Mr. Harron wore many hats over the course of his life, including composer, author, playwright and director. The variety of employment that would mark his career was evident early on. After appearing in a number of plays in Toronto in the early ‘50s, he made his television debut on the just-born CBC network. Both television and stage would play a big role on his resume from there on in.
He spent two years in London, performing in the West End production of A Streetcar Named Desire, acting in the film “The Red Shoes,” and writing and acting for the BBC. Back in Canada, he took part in the inaugural season of the Stratford Shakespeare Festival, acting in All’s Well That End’s Well and Richard III. The 1950s also took him down to New York, where he played on Broadway in Home Is the Hero, The Dark Is Light Enough, Terence Rattigan’s Separate Tables, The Broken Jug and Paddy Chayefsky’s The Tenth Man, directed by Tyrone Guthrie. In 1962 he played Edmond in a Central Park production of King Lear.
As a writer, Mr. Harron was a writer on “Sunshine Sketches,” the first English-language dramatic series on Canadian television. He co-wrote and directed the script for a 1956 TV musical of the novel “Anne of Green Gables,” and, a decade later, adapted his script for the stage—a show that is still performed every year at the Charlottetown Festival.
Elsewhere on TV, he acted in episodes of “The Outer Limits,” “Dr. Kildare,” “The Man from U.N.C.L.E.,” “The Fugitive,” “Burke’s Law,” “Mission: Impossible,” “The F.B.I.” and “The Invaders.” But none of these gave him the exposure he got as Charlie Farquharson, the hayseed, rural news anchor on station KORN that he played for years on “Hee Haw.” Mr.

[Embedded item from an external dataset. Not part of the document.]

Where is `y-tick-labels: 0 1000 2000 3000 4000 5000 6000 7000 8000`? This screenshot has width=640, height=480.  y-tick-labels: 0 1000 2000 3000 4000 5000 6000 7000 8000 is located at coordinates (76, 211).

Harron, who had created the character of Farquharson back in 1952 for a Canadian show called “The Big Revue,” wrote the material he spoke on the program. He later turned the role into a cottage industry, publishing several best-selling books in Canada using his Charlie Farquharson persona. These included "Charlie Farquharson's Histry of Canada" and "Charlie Farquharson's Jogfree of Canada, the Whirld and Other Places.”
Harron also hosted “The Don Harron Show” on the CTV network from 1983 to 1985. He received the Order of Canada in 1980. Mr. Harron was married four times. His fourth wife, Claudette Gareau, survives him, as does film director Mary Harron, his daughter with past wife Gloria Fisher, and two other daughters, Kelley and Martha.